Transformer that outputs a collection of arcs in the dependency parses of each sentence of an utterance. The returned collection is a list where each element corresponds to a sentence in the utterance. Each sentence is represented in terms of its arcs, in a space-separated string.

Each arc, in turn, can be read as follows:

  • x_y means that x is the parent and y is the child token (e.g., agree_does = agree –> does)

  • x_* means that x is a token with at least one descendant, which we do not resolve (this is analogous to bigrams backing off to unigrams)

  • x>y means that x and y are the first two tokens in the sentence

  • x>* means that x is the first token in the sentence.

Parameters
  • output_field – name of attribute to write arcs to.

  • input_field – name of field to use as input. defaults to ‘parsed’, which stores dependency parses as returned by the TextParser transformer; otherwise expects similarly-formatted input.

  • use_start – whether to also return the first and first two tokens of the sentence. defaults to True.

SHORT PROBLEM A:
List every arc notation that the transformer documentation explains, such as x_y.
SHORT PROBLEM B:
From the transformer documentation, output the part that opens with the words containing "Transformer that outputs" and closes with "a space-separated string.".

Records for locating described items:
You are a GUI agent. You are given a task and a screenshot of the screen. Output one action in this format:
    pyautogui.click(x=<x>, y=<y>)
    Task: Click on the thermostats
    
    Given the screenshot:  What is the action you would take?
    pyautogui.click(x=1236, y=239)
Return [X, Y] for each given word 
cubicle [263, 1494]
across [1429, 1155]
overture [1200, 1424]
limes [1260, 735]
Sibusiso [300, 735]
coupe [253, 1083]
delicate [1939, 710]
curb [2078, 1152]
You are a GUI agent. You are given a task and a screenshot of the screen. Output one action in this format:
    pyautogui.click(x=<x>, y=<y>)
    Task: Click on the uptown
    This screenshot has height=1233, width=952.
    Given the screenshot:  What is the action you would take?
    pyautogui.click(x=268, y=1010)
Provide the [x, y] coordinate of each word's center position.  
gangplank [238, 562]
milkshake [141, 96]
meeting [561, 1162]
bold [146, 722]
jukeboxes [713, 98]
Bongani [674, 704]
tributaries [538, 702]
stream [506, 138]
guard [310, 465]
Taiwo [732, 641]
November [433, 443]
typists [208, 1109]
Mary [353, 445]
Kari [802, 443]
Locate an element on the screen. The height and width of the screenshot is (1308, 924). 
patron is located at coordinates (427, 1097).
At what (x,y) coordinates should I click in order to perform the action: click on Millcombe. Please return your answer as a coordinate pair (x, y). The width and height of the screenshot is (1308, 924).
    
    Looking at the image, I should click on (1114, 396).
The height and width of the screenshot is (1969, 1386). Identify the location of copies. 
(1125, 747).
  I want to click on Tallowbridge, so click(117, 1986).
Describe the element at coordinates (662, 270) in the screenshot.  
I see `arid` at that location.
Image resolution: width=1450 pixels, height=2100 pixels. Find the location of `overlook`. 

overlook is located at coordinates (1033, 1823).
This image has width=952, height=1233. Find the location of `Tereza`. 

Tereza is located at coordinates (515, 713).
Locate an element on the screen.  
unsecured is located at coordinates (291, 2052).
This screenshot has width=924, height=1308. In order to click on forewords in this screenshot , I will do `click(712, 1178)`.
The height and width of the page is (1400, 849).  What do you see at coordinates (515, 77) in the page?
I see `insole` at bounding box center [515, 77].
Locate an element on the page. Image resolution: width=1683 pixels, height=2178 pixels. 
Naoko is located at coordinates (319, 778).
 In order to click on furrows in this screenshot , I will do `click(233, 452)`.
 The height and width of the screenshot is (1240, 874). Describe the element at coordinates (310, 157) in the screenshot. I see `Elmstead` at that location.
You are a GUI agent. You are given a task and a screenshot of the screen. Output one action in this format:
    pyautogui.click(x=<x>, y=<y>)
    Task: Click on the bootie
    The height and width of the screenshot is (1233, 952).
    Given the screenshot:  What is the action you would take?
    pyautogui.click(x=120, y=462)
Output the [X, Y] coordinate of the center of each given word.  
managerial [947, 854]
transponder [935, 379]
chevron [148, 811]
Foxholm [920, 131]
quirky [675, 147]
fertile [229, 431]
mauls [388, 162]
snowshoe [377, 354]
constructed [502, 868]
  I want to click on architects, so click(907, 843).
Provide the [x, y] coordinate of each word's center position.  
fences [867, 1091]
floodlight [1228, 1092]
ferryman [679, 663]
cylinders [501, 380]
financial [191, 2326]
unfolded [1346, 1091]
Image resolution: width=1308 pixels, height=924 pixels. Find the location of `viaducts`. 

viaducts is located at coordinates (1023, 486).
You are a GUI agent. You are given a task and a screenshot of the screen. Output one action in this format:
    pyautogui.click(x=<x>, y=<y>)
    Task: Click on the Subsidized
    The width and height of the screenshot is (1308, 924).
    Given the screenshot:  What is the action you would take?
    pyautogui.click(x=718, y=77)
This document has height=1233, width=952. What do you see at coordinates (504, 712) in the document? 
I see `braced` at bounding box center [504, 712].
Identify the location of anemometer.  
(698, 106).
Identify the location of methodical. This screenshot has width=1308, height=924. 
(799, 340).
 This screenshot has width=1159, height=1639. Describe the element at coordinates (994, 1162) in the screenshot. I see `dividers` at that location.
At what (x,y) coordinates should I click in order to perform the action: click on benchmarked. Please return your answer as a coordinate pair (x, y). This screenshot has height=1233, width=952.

FULL ANSWER A:
x_y, x_*, x>y, x>*

FULL ANSWER B:
Transformer that outputs a collection of arcs in the dependency parses of each sentence of an utterance. The returned collection is a list where each element corresponds to a sentence in the utterance. Each sentence is represented in terms of its arcs, in a space-separated string.